• _Instruction_
Please copy out the listing from the line with "How do I perform: Click" up to and including the line with "pyautogui.click(x=1441, y=461)", leaving out the pictures.

• _Dataset extract_

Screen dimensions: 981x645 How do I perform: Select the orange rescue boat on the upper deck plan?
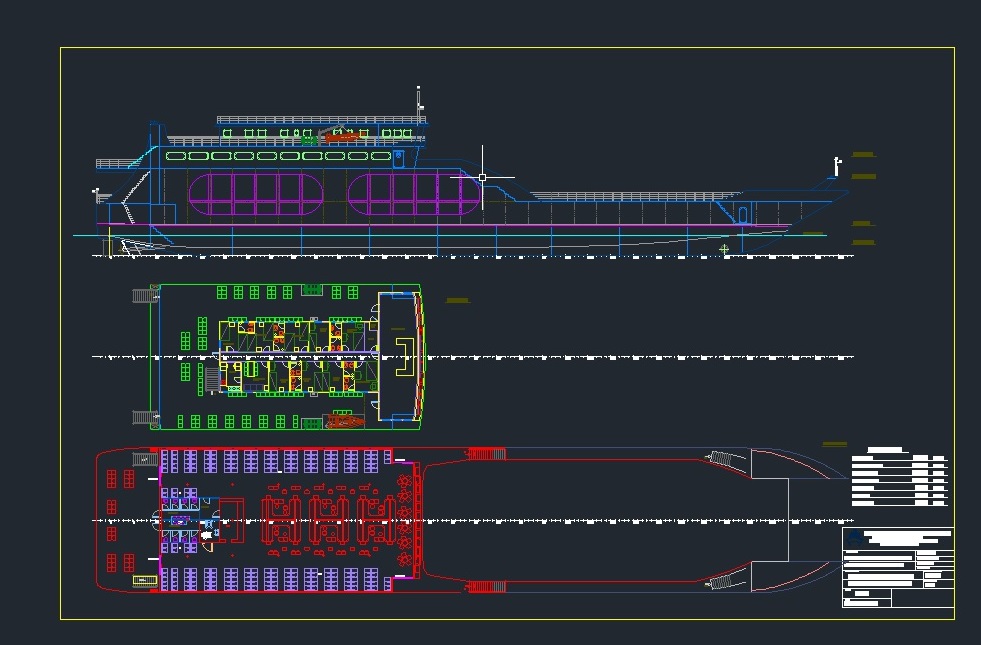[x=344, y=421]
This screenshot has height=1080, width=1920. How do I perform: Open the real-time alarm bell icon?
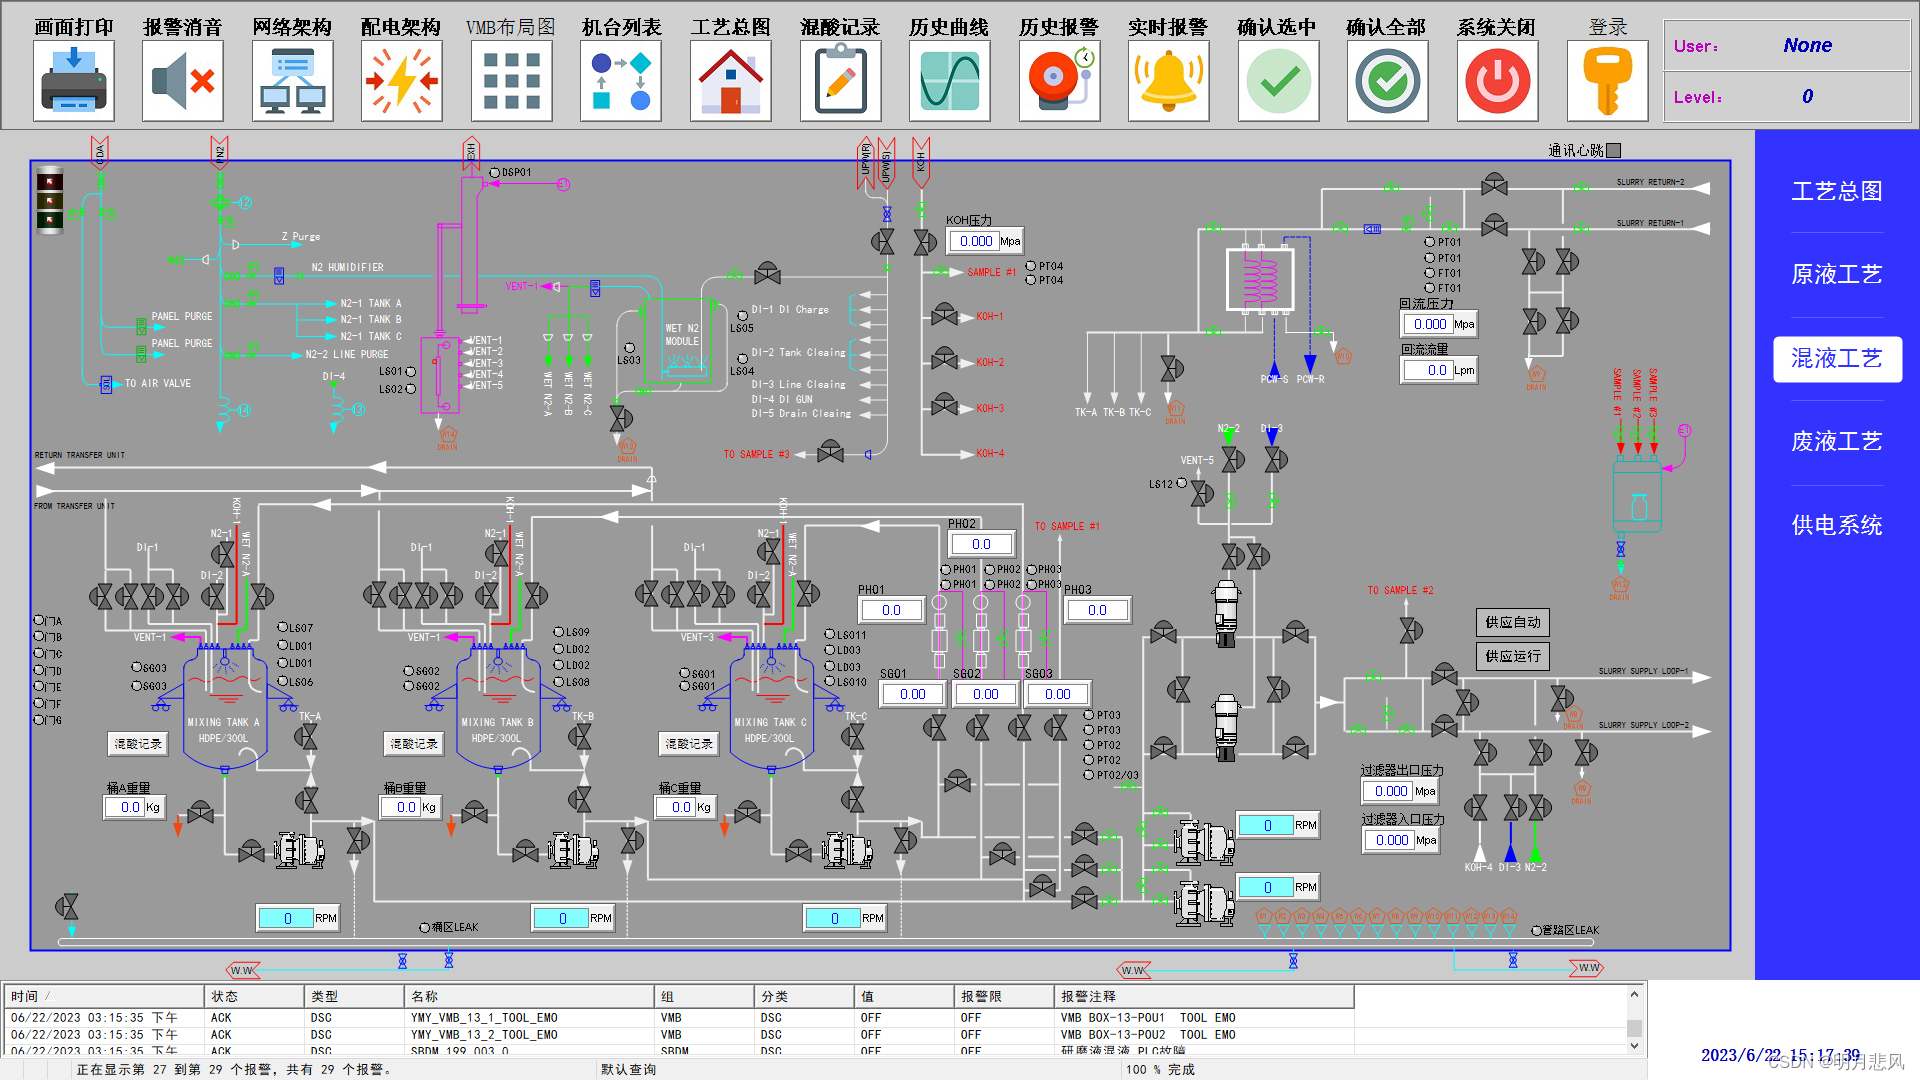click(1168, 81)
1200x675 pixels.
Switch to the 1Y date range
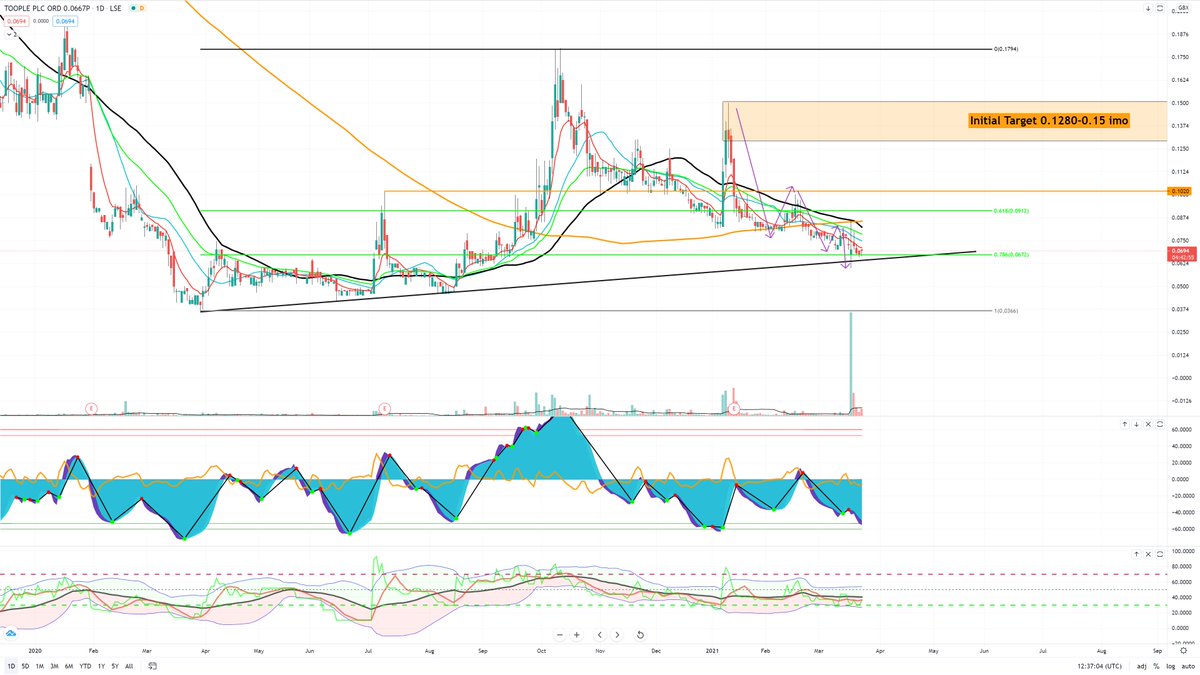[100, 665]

...

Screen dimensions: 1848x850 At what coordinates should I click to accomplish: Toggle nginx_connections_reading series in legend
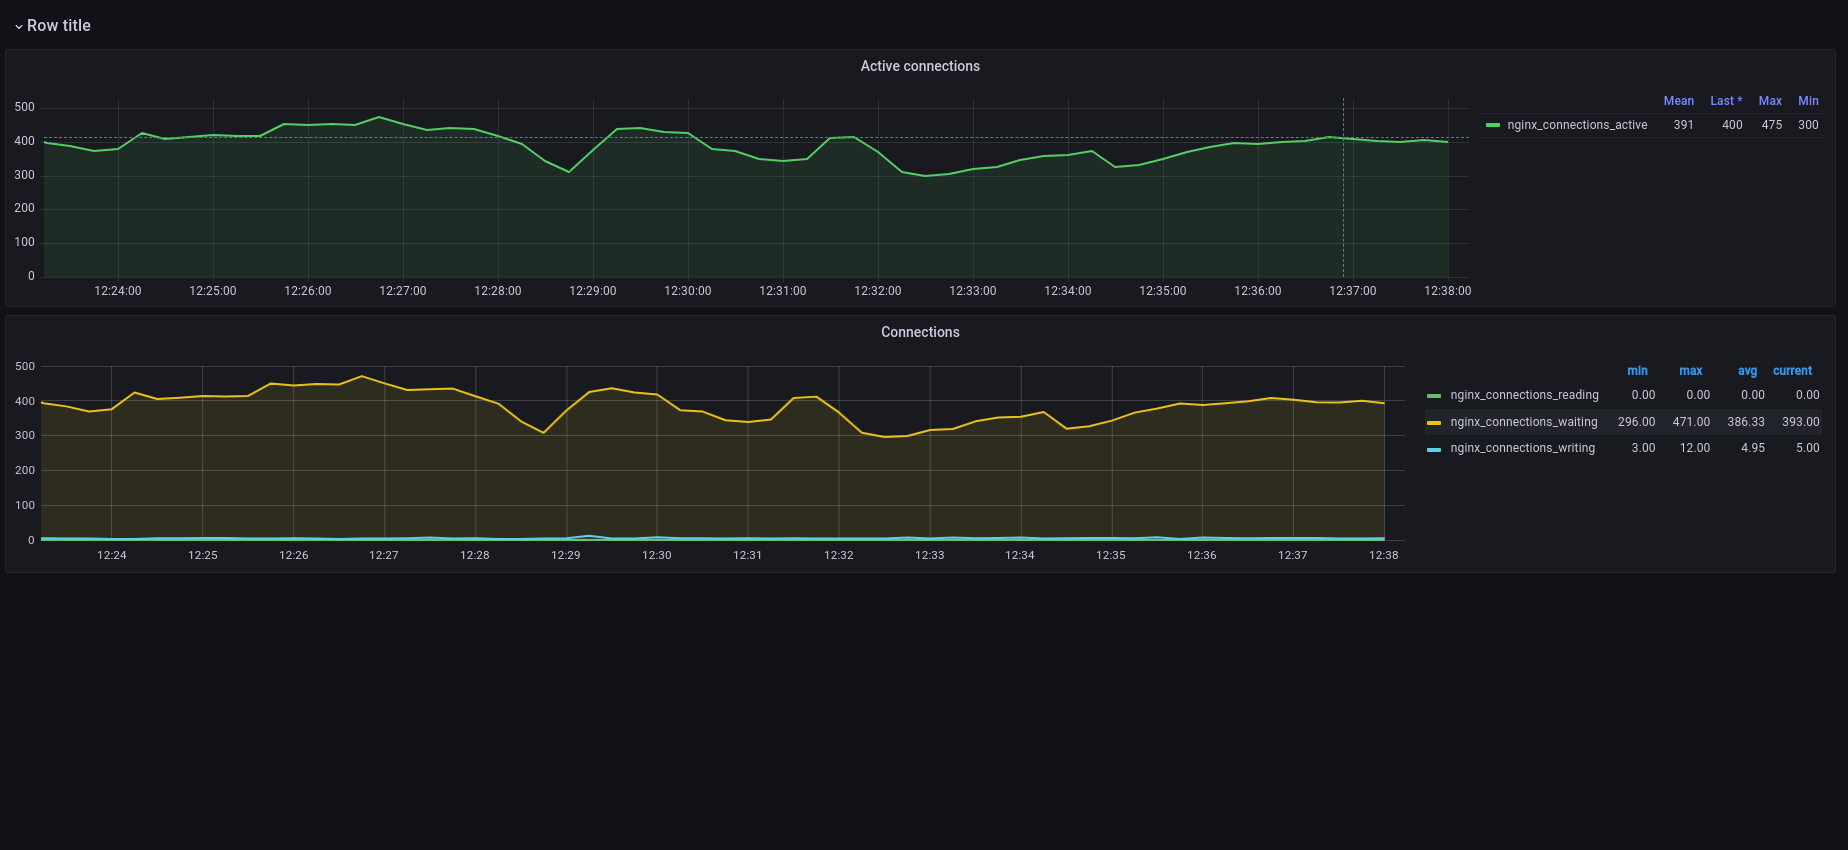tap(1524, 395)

...

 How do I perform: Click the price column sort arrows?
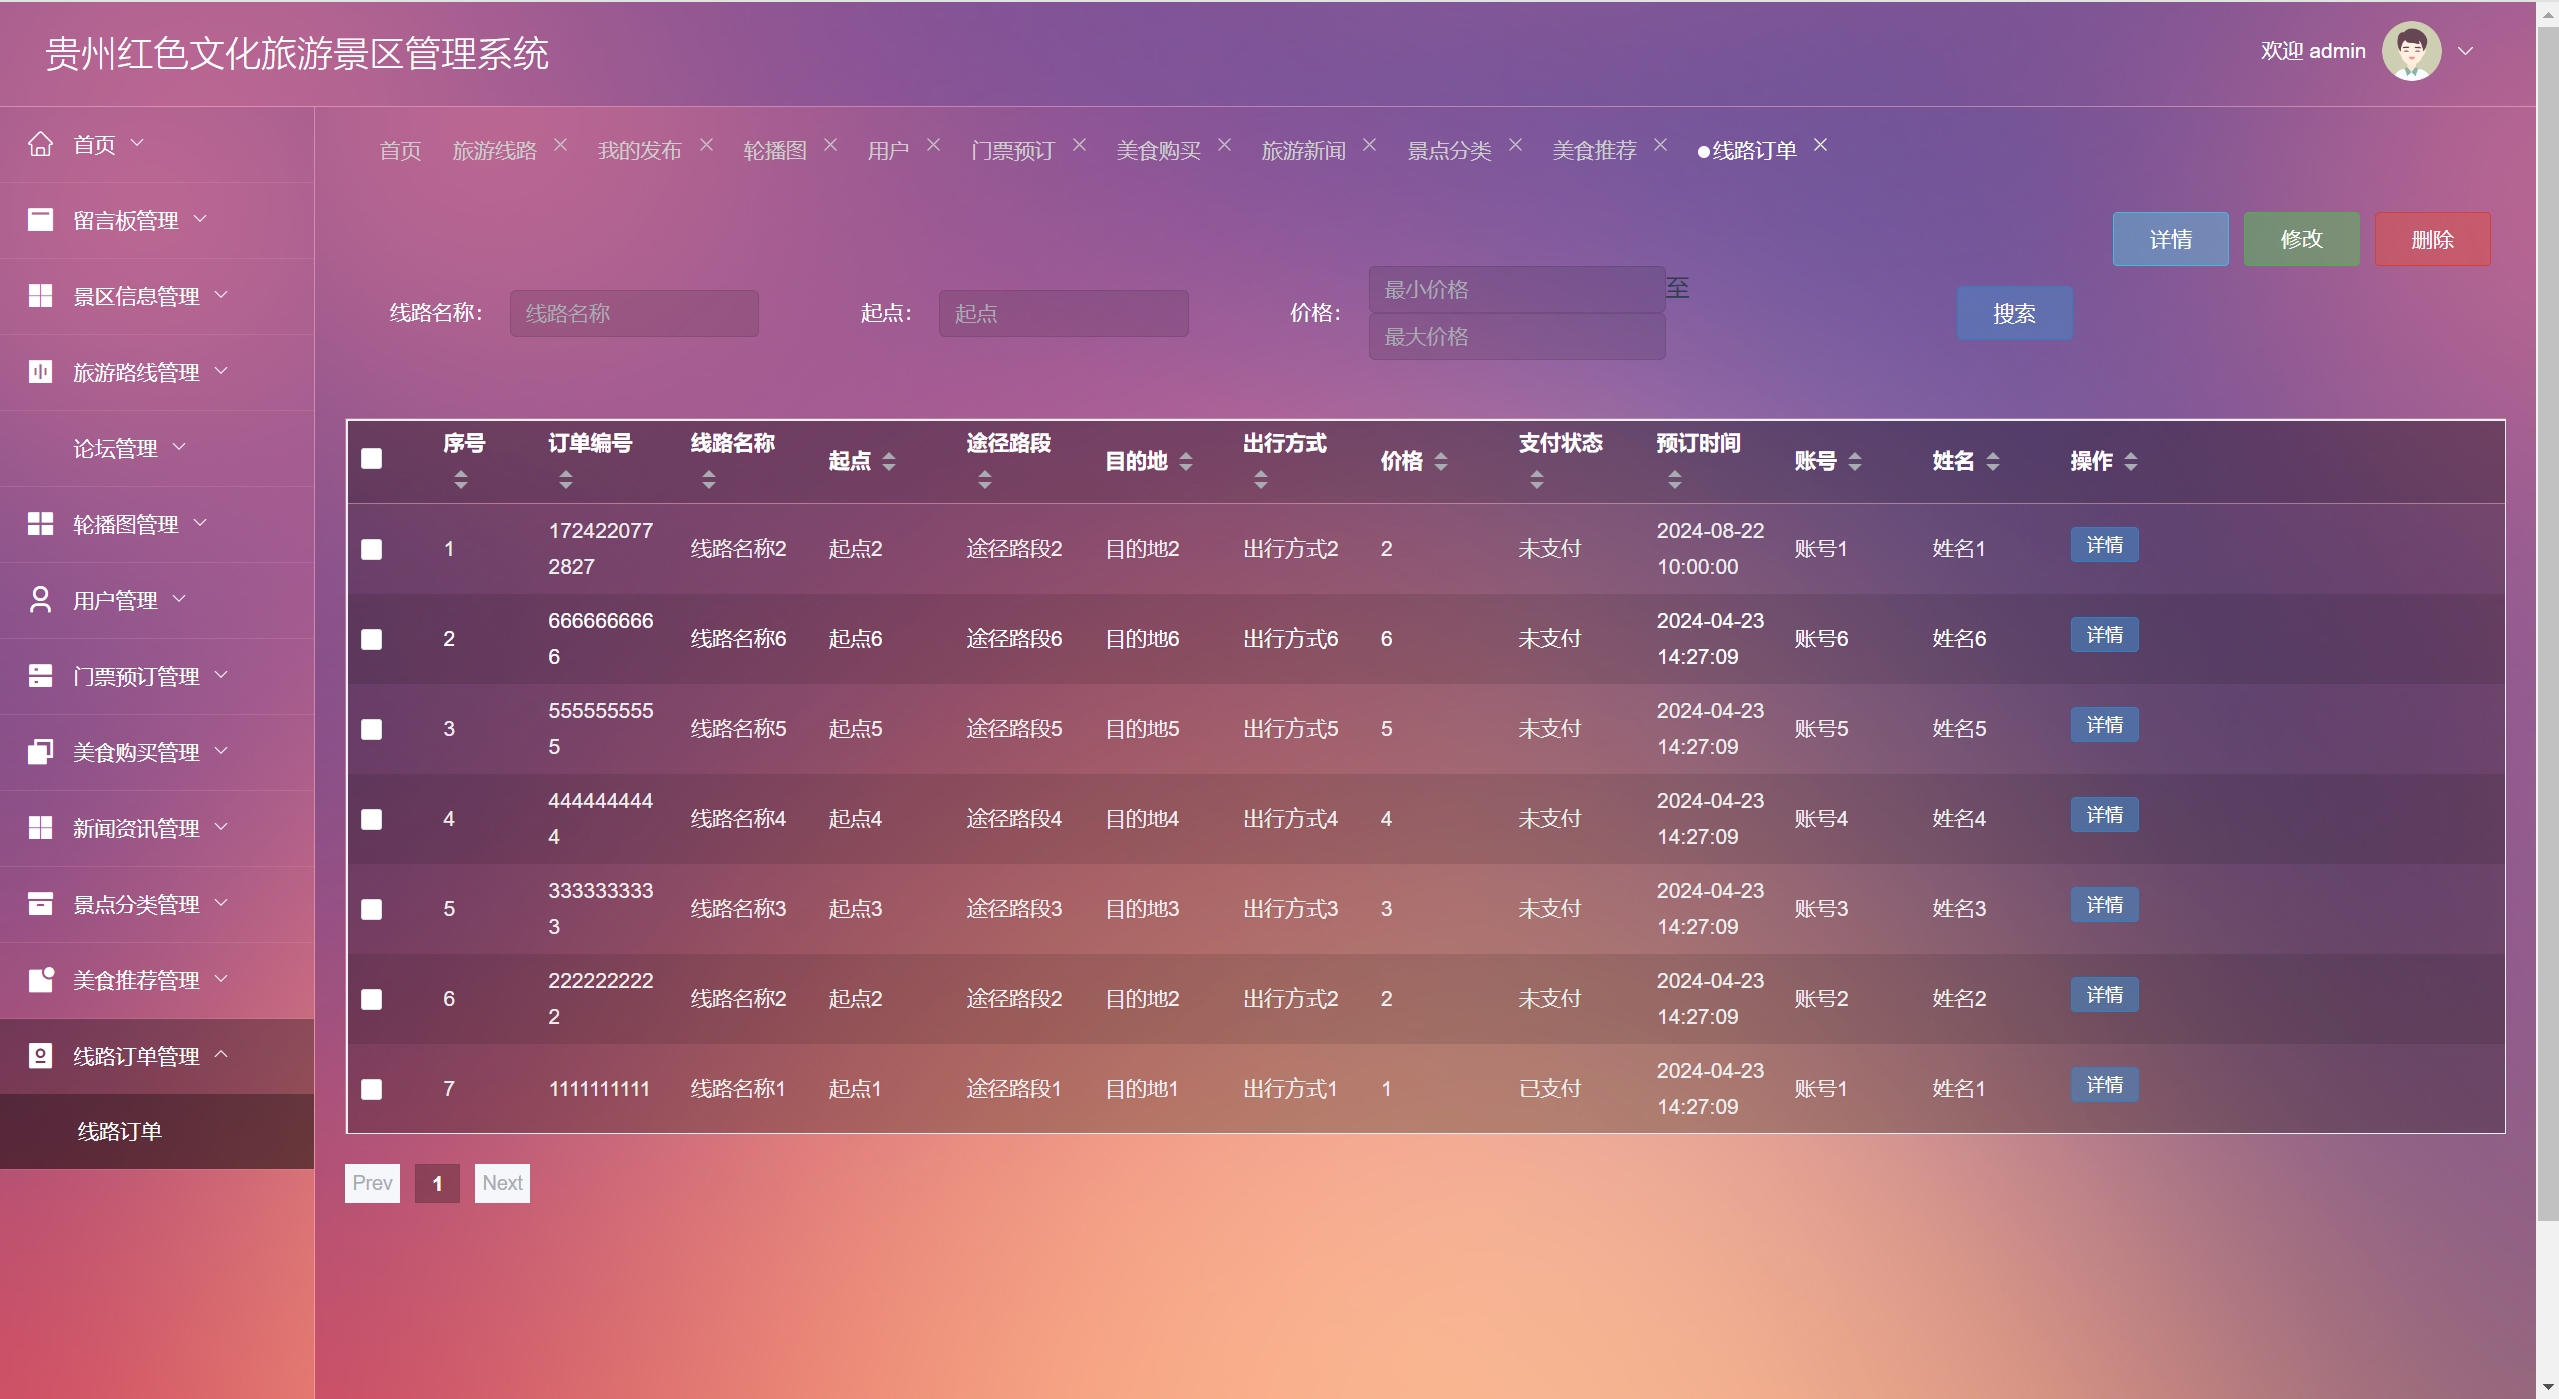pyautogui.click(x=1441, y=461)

• _Solution to this problem_
 How do I perform: Click the price column sort arrows?
pyautogui.click(x=1441, y=461)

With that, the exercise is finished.